I have yet to see objective comparisons between MISC, RISC, and CISC architectures. MISC processors often get a bad rap for their stack-based micro-architectures; however, generally-available evidence to support these negative views seems lacking. I try to put these processor architectures into perspective using real-world experience with some processors I’ve used directly in the past. I hope the data revealed will help others in answering questions on which architecture proves right for them.
In this article, I highlight the F18A core, which comprises the computing elements of the Green Arrays’ GA4 and GA144 chips.

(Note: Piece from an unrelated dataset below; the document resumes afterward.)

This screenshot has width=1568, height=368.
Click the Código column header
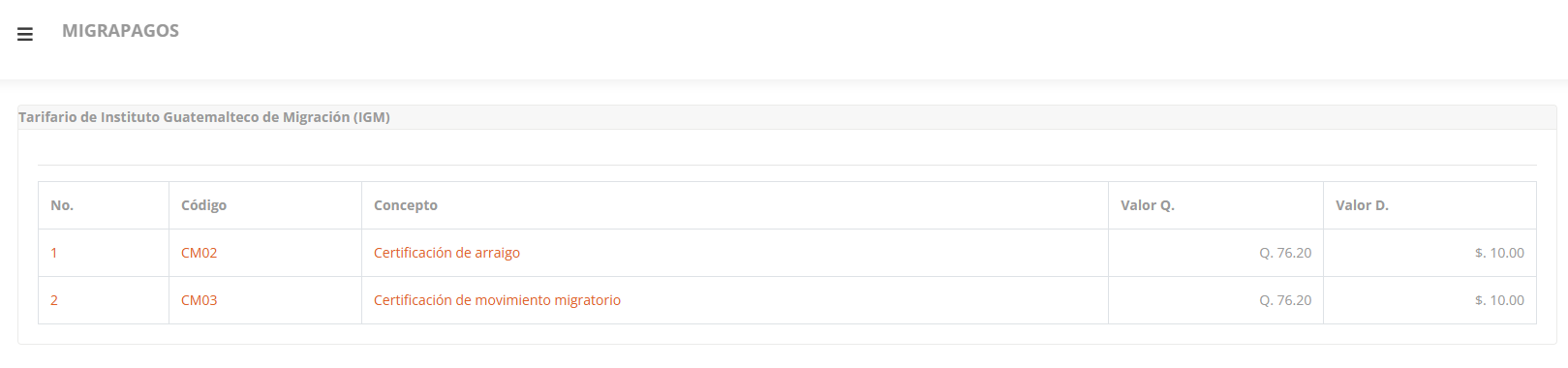203,205
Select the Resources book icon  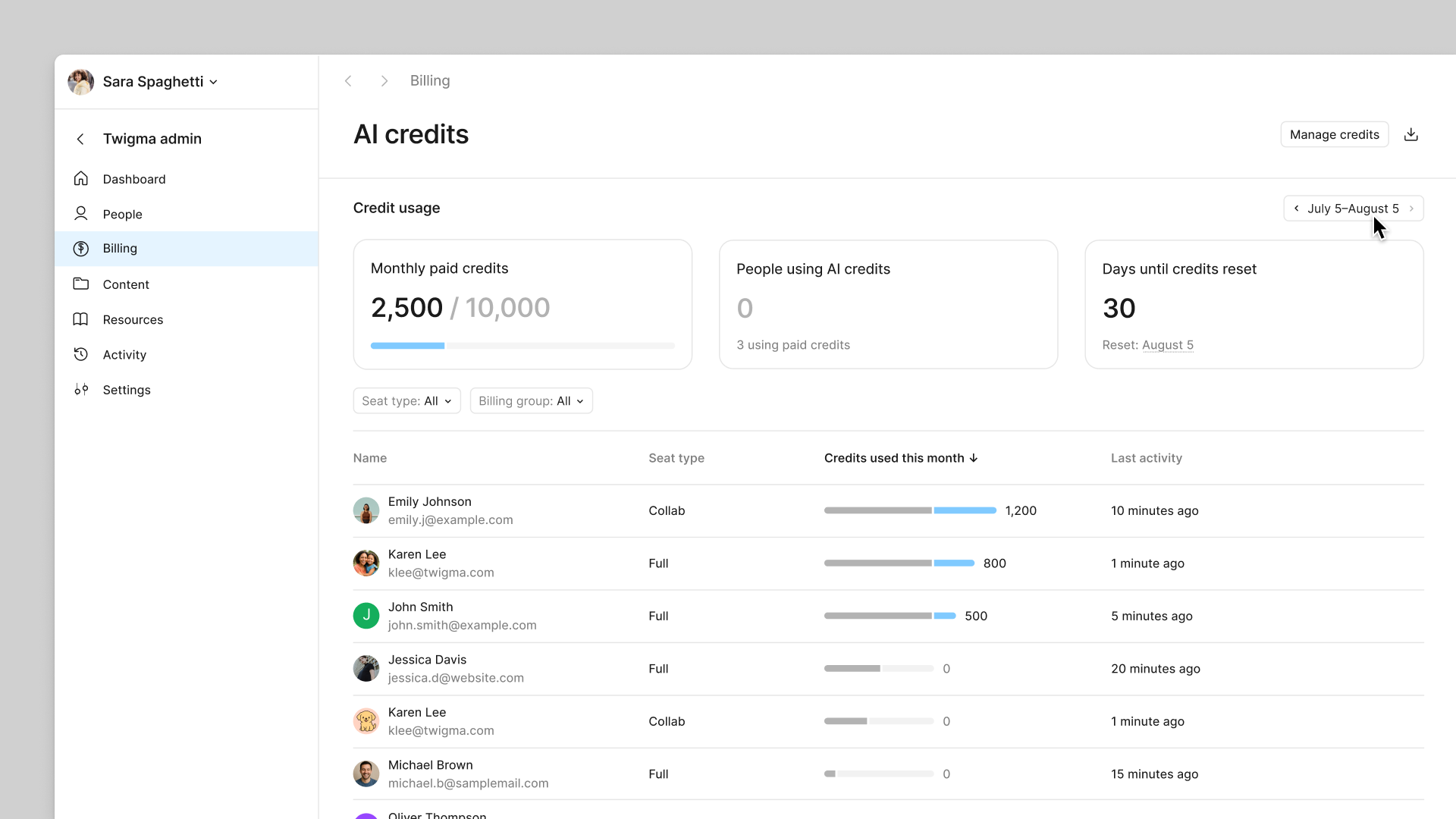pyautogui.click(x=80, y=319)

Details of this processor may be found at the Green Arrays website.
Space Consumption
As implemented in any Green Arrays product, the F18A is incapable of supporting a program as long as what I’ve coded in this article. However, there’s nothing fundamental about the F18A core architecture that prevents its use with systems containing larger quantities of memory. The analysis that follows assumes such a hypothetical machine.

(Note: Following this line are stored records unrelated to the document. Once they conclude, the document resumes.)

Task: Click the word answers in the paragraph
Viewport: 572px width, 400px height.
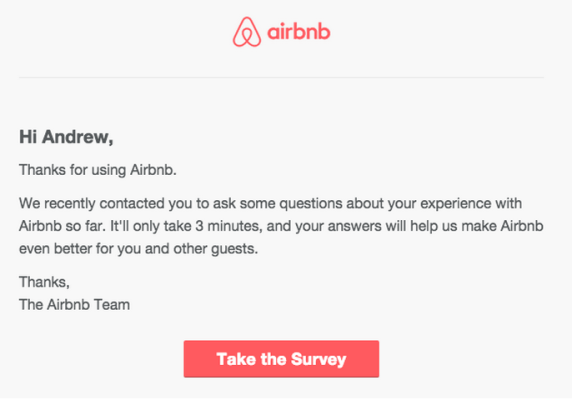Action: click(355, 226)
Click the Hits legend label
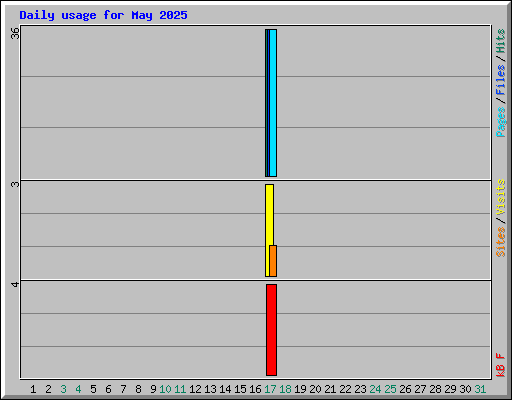Screen dimensions: 512x400 click(x=501, y=41)
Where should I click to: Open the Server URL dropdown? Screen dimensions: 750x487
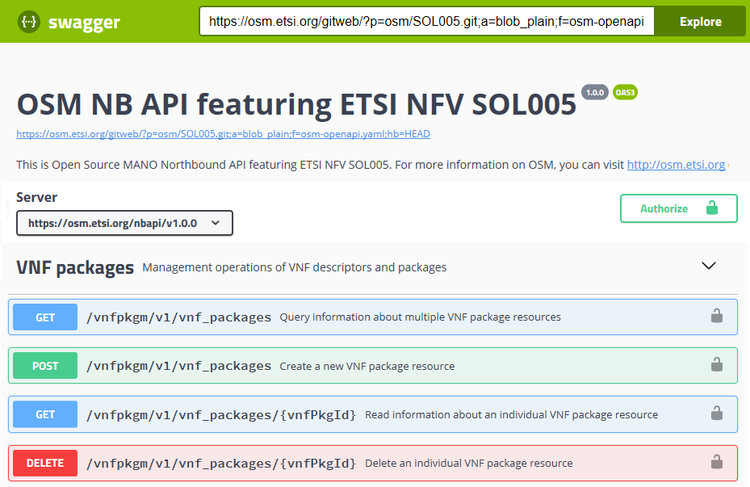tap(125, 222)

As before, the different routines in the program have been sized. The table below refers to the program found in Listing 1.
Name Size (%)
====================
plt 14 13.3
pltc 5 4.8
zerop (0p) 12 11.4
zeroq (0q) 24 22.9
addrs 2 1.9
flip 5 4.8
crsr 39 37.1
plotch 4 3.8
====================
TOTAL 105 words (236.25 bytes)
====================
The F18A demonstrates significantly smaller code than the S16X4, despite an 18-bit vs 16-bit word size discrepency.
I counted 41 uses of the li
instruction, which means 41 of the 105 words (39%) contains literal information, much of it repeated.
Unlike the S16X4, the F18A supports very rapid subroutine calls and returns in hardware.
Idiomatic development of F18A software would factor out frequently repeated sequences of instructions, such as effective address calculations, into subroutines.
This helps improve code density while incurring only a modest performance penalty.
Listing 2 illustrates how one might refactor listing 1.
The table below illustrates how this refactoring affects the final program size.
Name Size (%)
====================
plt 14 18.2
pltc 5 6.5
_outsfc__ 3 3.9
_outsfc_os_x 2 2.6
_outsfc_os_y 2 2.6
zerop (0p) 7 9.1
zeroq (0q) 15 19.5
addrs 2 2.6
flip 3 3.9
crsr 20 26.0
plotch 4 5.2
====================
TOTAL 77 words (173.25 bytes)
====================
That simple change yields a 26.7% reduction in program size.
Runtime Performance
Without exception, all F18A instructions takes one instruction cycle to execute.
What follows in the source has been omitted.